「肩の強さはハンパじゃないな」

 その瞬間、日本ハムの首脳陣からは、こんな声も上がった。

 すでに行われている新人の合同自主トレ。投打の二刀流で注目されるドラフト1位ルーキーの矢沢宏太(日体大)が90メートルぐらいの遠投を始めたときのこと。左腕から繰り出される矢のような球筋に、近くで見ていたコーチたちは一様に驚きの声を上げたのだ。

 地肩が強いというだけではない。首脳陣はその脚力にも驚かされたという。

 昨年の大学日本代表合宿では野手で2、3人、足で目立つ選手がいたが、矢沢のスピードと脚力は彼らよりひと回りもふた回りも上だったとか。自主トレで軽めのランニングながら、その片鱗をのぞかせたようだ。

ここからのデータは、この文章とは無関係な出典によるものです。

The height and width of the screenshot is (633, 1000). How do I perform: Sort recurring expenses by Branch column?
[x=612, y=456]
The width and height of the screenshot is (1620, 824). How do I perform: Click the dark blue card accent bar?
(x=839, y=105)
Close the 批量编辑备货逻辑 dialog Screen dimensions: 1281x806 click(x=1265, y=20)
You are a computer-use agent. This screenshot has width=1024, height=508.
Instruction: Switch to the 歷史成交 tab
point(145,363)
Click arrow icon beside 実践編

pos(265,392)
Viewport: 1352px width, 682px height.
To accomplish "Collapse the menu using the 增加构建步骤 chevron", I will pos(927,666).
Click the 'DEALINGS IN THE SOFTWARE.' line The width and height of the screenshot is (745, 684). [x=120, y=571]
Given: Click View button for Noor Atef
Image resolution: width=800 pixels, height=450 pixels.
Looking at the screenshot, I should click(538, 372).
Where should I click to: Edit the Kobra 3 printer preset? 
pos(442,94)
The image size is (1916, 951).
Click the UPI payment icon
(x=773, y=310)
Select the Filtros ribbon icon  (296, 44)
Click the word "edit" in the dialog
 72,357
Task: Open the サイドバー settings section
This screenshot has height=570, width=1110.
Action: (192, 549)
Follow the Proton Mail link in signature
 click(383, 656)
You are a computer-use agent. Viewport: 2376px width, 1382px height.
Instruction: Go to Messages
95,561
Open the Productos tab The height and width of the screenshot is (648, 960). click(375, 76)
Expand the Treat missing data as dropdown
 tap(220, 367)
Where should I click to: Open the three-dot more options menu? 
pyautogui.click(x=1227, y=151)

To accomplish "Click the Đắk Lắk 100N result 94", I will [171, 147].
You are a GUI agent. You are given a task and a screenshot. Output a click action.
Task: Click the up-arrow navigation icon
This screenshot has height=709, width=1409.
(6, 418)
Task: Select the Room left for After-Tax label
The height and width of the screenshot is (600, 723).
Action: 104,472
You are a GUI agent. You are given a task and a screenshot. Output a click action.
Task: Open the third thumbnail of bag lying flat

 矢沢の1位指名を球団に強くプッシュした新庄監督(50)が、「足が魅力」と話していただけのことはありそうか。

「走る姿はもちろん、歩き方や足の運びからして、全身バネ。動きにもキレがあるというのが首脳陣の見立てです。あれだけ地肩が強く、脚力も抜けているだけに、多少のミスには目をつぶって外野のポジションをひとつあける可能性まで出てきたんじゃないか。体力もかなりあると聞きましたから。五十幡亮汰(24)に加えて、もうひとり俊足の選手が打線に加われば、機動力も使いやすい。肩が強くて俊足という新庄監督好みの選手でもあるし」(日本ハムОB)

 ブルペンで投球練習を行ったあと、野手の練習に取り組むなど、本人は二刀流にチャレンジしているものの、「スタートは外野手でしょう。ブルペンではすでに立ち投げで強いボールを投げていますけど、細かいコントロールが課題といいますからね。とりあえず野手に軸足を置いて、実戦で良ければリリーフ起用も視野に入ってくるかもしれません」とは前出のОB。

 自主トレの段階で「外野のポジションを取るかもしれない」といわれるくらいだから、最下位からの浮上を目指す日本ハムに楽しみな新人が入ったことだけは間違いなさそうだ。